Le réalisateur britannique de Marchands de douleur est beaucoup plus célèbre que son nom, David Yates. Il a en effet signé pas moins de quatre films de la saga Harry Potter et les trois premiers du cycle des Animaux fantastiques… en attendant deux autres en préparation. Il met donc son expérience au service d’un projet d’une nature quelque peu différente sur un scénario livré clés en mains par Wells Tower d’après un article publié dans “The New York Times Magazine” dont Evan Hughes a lui-même tiré un roman.
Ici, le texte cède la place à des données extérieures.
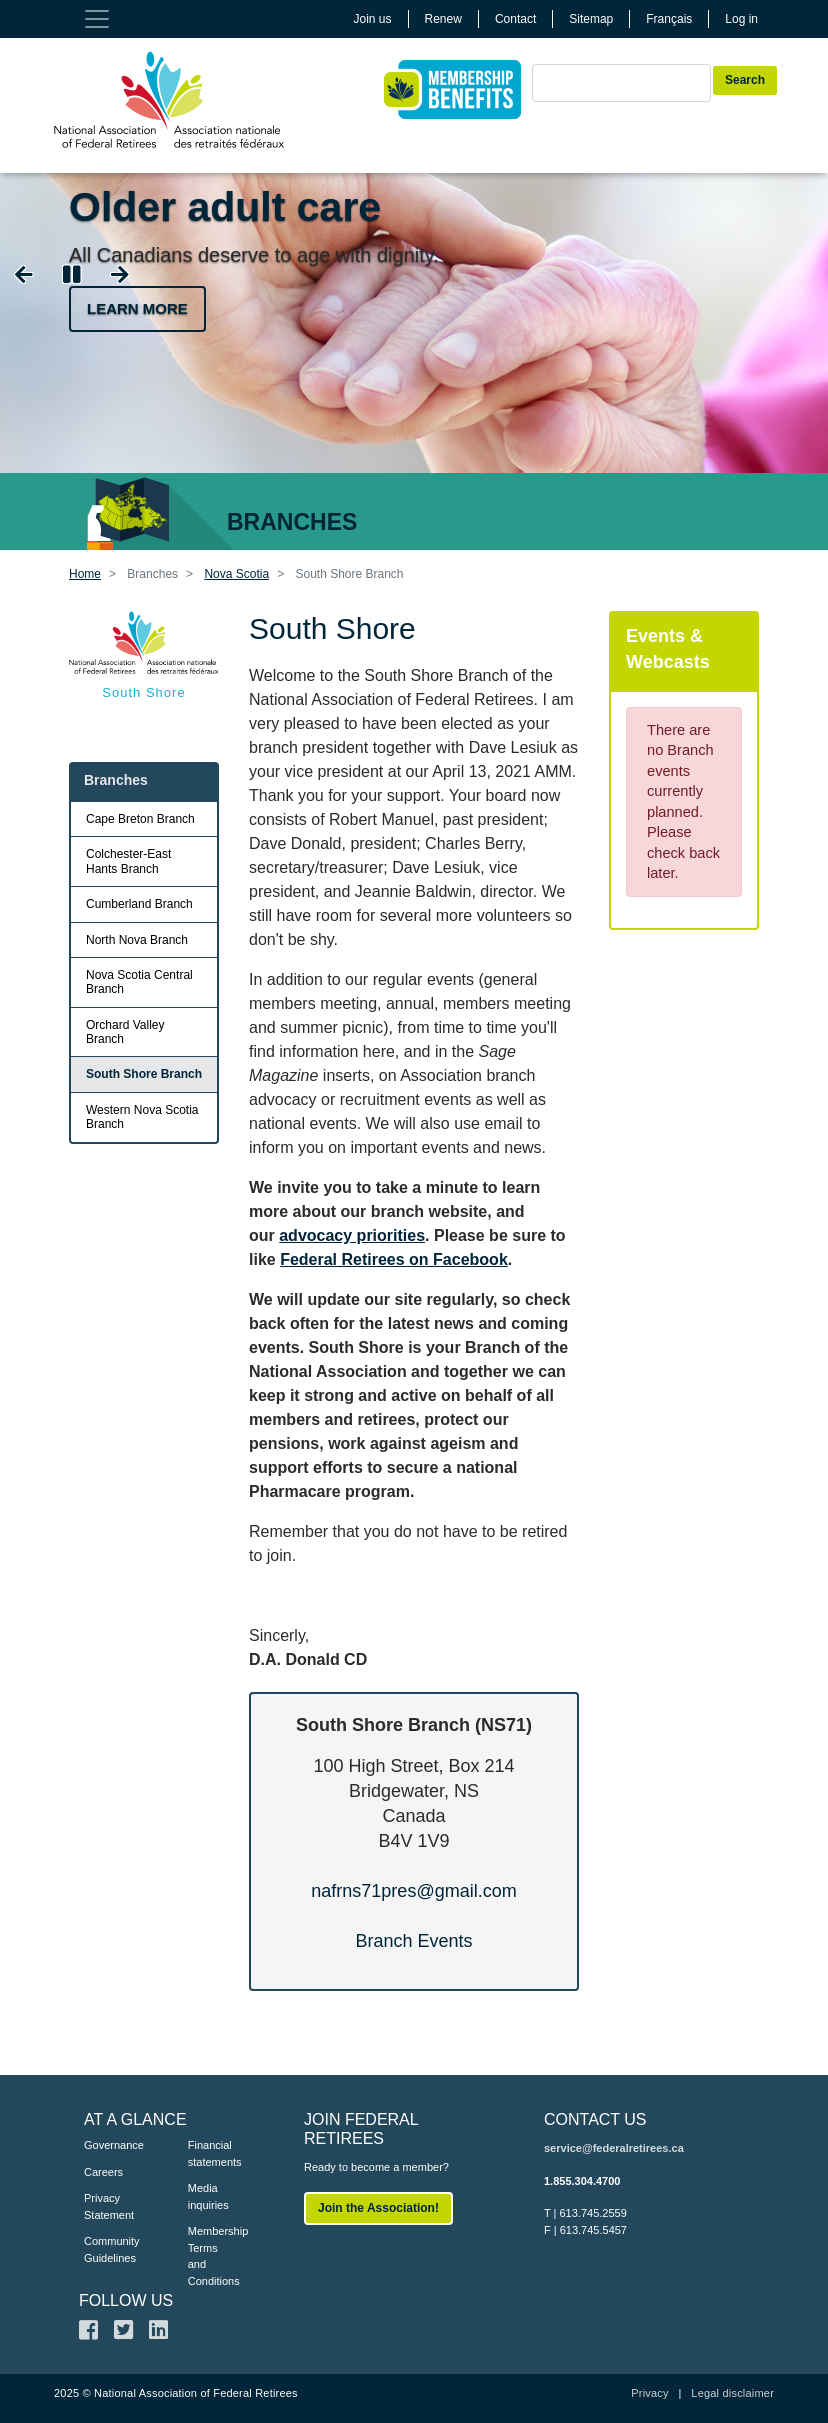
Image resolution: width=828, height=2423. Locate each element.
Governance (106, 2145)
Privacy (649, 2393)
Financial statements (210, 2153)
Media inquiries (208, 2196)
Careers (103, 2172)
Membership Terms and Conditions (210, 2256)
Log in (741, 19)
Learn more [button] (137, 308)
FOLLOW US (126, 2300)
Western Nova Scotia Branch (142, 1117)
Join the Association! (378, 2208)
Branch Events (413, 1941)
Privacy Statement (106, 2206)
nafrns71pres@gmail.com (413, 1891)
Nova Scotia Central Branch (139, 982)
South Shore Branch (144, 1074)
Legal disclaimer (732, 2393)
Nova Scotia (236, 574)
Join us (373, 19)
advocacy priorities (352, 1235)
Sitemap (591, 19)
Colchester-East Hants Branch (128, 861)
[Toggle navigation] (97, 19)
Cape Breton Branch (140, 819)
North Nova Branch (137, 940)
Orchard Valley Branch (125, 1032)
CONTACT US (595, 2119)
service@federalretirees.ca (614, 2148)
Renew (443, 19)
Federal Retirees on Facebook (394, 1259)
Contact (515, 19)
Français (669, 19)
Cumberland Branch (139, 904)
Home (85, 574)
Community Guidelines (106, 2249)
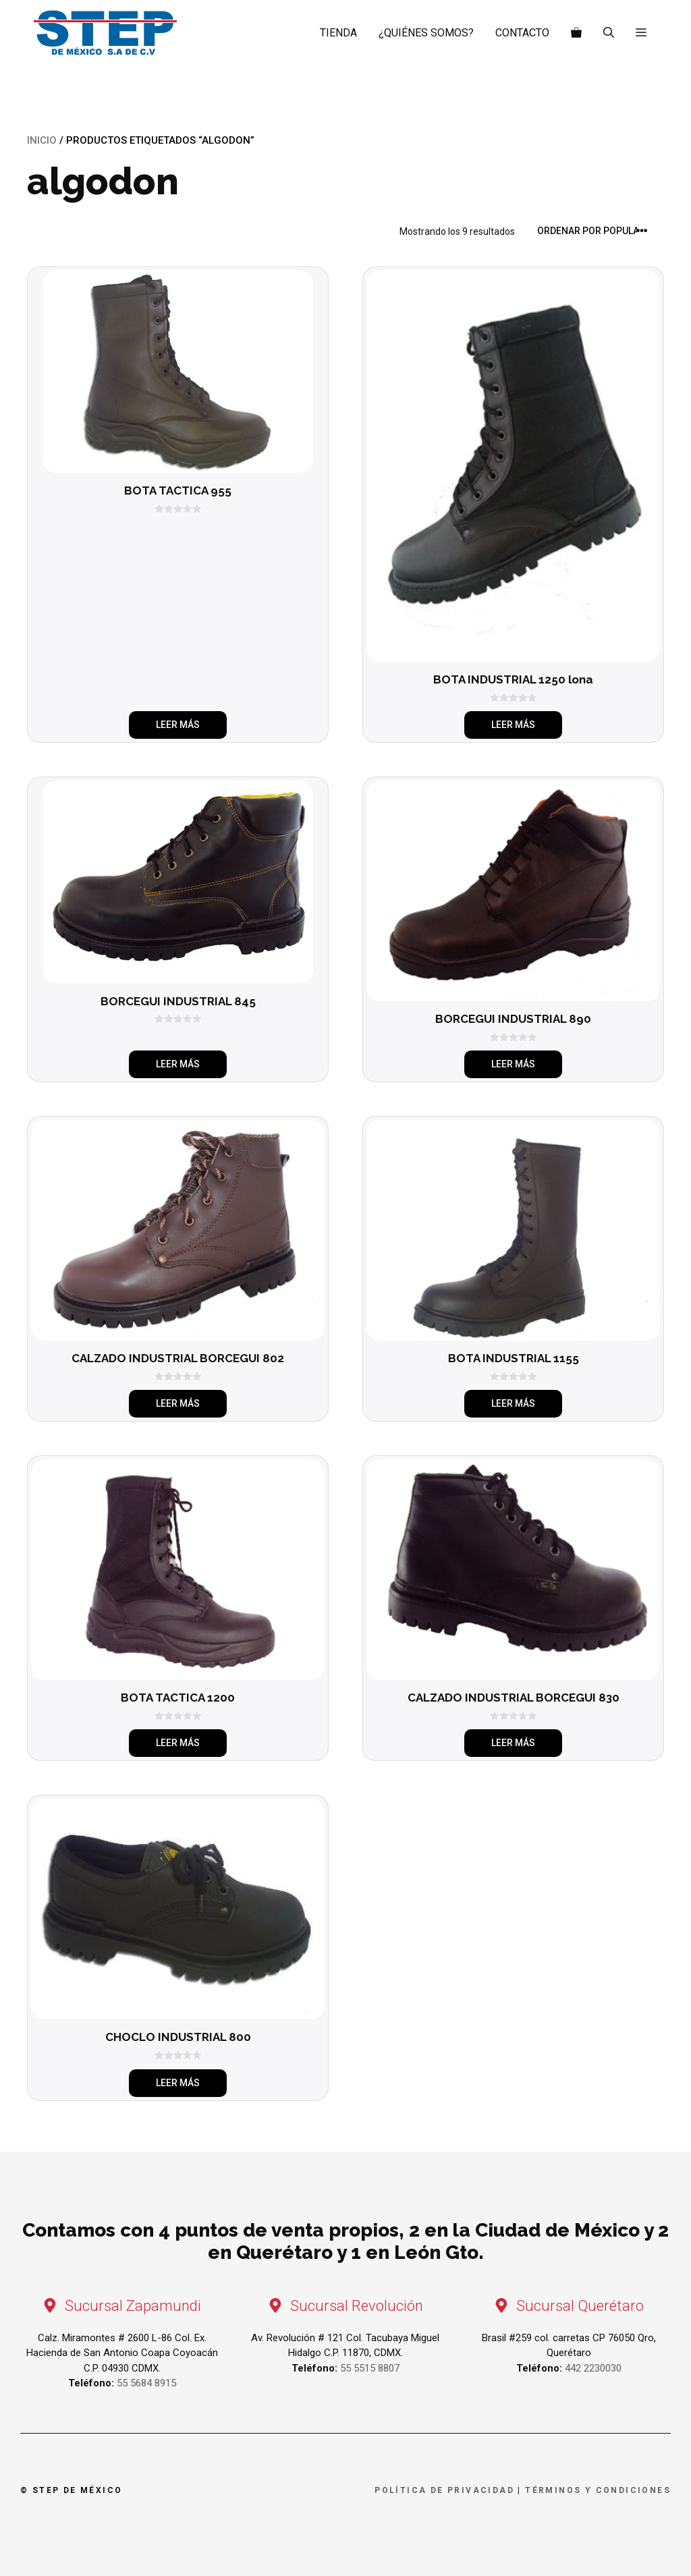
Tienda (338, 32)
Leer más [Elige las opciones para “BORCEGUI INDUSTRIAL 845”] (178, 1064)
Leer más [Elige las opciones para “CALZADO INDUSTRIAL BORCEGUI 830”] (513, 1742)
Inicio (42, 140)
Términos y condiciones (598, 2490)
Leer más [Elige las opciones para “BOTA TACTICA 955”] (178, 724)
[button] (641, 33)
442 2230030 (593, 2368)
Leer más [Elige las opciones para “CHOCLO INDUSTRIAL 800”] (178, 2082)
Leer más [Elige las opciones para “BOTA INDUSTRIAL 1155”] (513, 1403)
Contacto (522, 32)
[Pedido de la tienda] (596, 231)
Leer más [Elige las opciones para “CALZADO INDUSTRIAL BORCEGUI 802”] (178, 1403)
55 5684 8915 (146, 2383)
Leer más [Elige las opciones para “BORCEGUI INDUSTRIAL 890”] (513, 1064)
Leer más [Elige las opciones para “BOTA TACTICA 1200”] (178, 1742)
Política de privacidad (444, 2490)
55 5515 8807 (369, 2368)
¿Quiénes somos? (426, 32)
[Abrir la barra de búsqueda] (608, 33)
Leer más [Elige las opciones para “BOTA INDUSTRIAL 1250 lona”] (513, 724)
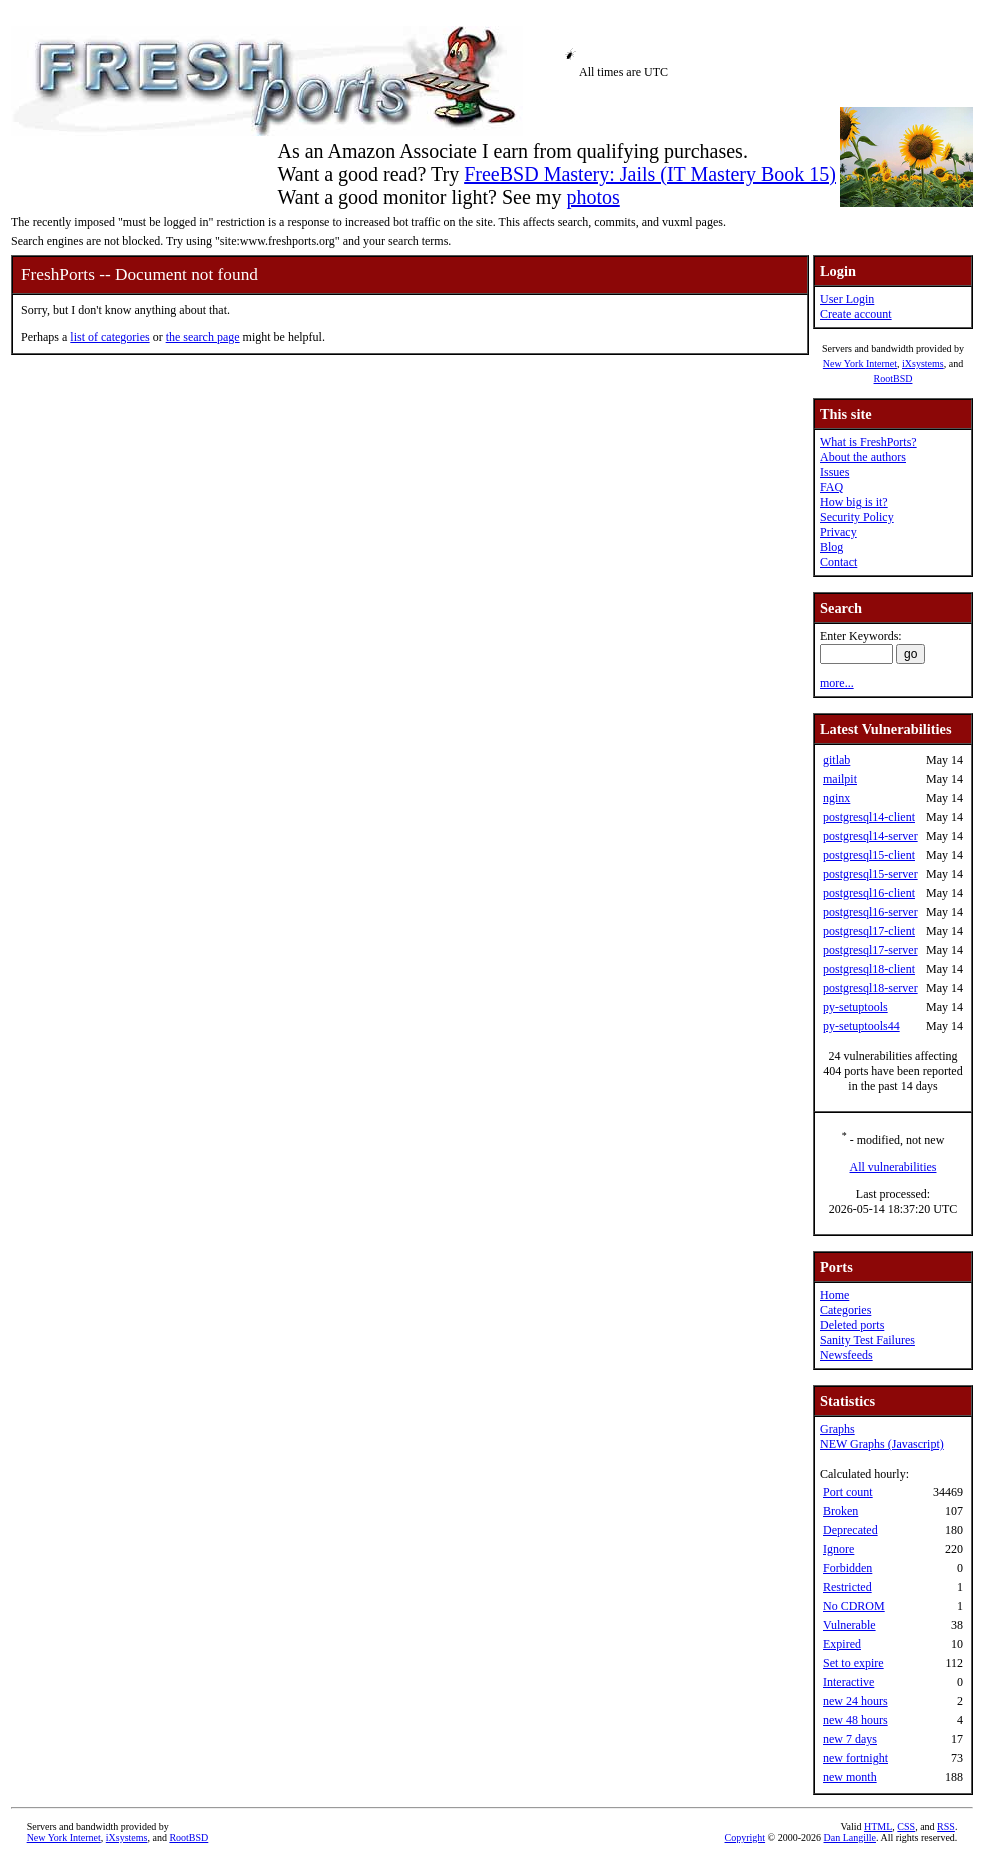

Le film s’appuie en outre sur trois comédiens suffisamment charismatiques pour rendre attachants  leurs personnages de Pieds Nickelés : Emily Blunt, dont les choix ne sont plus à louer, Chris Evans (le Captain America des Avengers) et le trop rare Andy Garcia en médecin façon parrain. Soucieux de plaire au public le plus large possible, stratégie des plateformes mondialisées oblige, ce sujet particulièrement tragique brasse plusieurs genres pas nécessairement compatibles entre eux dont le thriller et même la comédie. Un cocktail qui a déjà fait ses preuves sous la houlette d’Adam McKay, dans The Big Short : Le casse du siècle (2015) sur la crise des subprimes et Vice (2018) sur le très controversé Dick Cheney. À ne pas favoriser un ton plutôt qu’un autre, Marchands de douleur en arrive à minimiser l’impact de son propos, ce qui n’était sans doute pas le but escompté. Un réalisateur plus pugnace s’en serait sans doute mieux sorti.